> WHAT IS NEEDED
Every line below that holds the string "dimensions" should be copied out.

> THE DATA
*** Begin section ***

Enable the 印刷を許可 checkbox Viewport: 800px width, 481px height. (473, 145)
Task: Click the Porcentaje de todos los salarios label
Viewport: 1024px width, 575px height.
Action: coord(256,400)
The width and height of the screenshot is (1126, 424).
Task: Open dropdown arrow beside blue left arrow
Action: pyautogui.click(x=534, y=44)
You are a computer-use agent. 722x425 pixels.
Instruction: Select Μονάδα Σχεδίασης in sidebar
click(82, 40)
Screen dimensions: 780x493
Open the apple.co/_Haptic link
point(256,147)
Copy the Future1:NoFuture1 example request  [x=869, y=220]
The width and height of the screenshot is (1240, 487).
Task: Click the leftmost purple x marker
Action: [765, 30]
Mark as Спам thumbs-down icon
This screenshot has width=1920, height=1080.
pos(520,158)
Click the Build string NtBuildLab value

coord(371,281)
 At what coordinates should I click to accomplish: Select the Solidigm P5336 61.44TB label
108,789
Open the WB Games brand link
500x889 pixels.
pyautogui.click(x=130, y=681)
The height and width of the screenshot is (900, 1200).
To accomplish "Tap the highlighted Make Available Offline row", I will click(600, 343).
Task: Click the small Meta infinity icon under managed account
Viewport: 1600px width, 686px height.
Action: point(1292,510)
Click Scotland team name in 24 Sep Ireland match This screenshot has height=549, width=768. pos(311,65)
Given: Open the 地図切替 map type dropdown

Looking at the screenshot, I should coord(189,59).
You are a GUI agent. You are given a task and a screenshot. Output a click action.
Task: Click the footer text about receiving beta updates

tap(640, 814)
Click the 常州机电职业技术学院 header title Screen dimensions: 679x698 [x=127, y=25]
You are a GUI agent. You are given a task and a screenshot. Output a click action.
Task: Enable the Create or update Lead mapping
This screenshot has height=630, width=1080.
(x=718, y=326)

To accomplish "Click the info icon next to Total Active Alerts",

*** End section ***

> EXERCISE OUTPUT
Screen dimensions: 780x493
Click the 常州机电职业技术学院 header title Screen dimensions: 679x698 [x=127, y=25]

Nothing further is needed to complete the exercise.